(Records for the task):

== Segment start ==

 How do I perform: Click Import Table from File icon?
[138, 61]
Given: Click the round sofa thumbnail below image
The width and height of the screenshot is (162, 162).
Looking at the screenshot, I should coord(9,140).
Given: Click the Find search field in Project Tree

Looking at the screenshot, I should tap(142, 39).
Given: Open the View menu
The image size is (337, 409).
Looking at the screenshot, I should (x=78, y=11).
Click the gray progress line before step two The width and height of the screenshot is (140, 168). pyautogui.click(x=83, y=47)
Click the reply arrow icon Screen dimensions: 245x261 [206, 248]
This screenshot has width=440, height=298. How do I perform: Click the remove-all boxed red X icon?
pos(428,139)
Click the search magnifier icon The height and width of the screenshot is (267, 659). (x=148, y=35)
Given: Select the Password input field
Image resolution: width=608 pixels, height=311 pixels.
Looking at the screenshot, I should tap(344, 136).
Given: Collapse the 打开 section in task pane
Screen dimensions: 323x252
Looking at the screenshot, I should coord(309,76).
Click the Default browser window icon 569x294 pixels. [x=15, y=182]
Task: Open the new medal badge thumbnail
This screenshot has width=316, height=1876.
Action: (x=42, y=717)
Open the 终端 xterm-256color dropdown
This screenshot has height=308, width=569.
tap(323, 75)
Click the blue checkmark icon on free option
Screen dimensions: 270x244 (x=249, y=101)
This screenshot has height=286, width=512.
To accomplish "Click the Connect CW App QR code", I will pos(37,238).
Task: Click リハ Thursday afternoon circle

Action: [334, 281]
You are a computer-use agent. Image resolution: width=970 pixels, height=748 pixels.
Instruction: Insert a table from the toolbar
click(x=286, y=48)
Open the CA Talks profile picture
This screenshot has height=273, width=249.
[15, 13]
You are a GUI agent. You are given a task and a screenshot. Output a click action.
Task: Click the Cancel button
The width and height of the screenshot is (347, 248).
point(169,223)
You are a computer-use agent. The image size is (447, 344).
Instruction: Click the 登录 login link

== Segment end ==

(Task goal):
Restate word for word only the lines above from the line containing "Click the Default" to the line containing "Open the CA Talks profile picture", both of them included.

(Solution):
Click the Default browser window icon 569x294 pixels. [x=15, y=182]
Task: Open the new medal badge thumbnail
This screenshot has width=316, height=1876.
Action: (x=42, y=717)
Open the 终端 xterm-256color dropdown
This screenshot has height=308, width=569.
tap(323, 75)
Click the blue checkmark icon on free option
Screen dimensions: 270x244 (x=249, y=101)
This screenshot has height=286, width=512.
To accomplish "Click the Connect CW App QR code", I will pos(37,238).
Task: Click リハ Thursday afternoon circle

Action: [334, 281]
You are a computer-use agent. Image resolution: width=970 pixels, height=748 pixels.
Instruction: Insert a table from the toolbar
click(x=286, y=48)
Open the CA Talks profile picture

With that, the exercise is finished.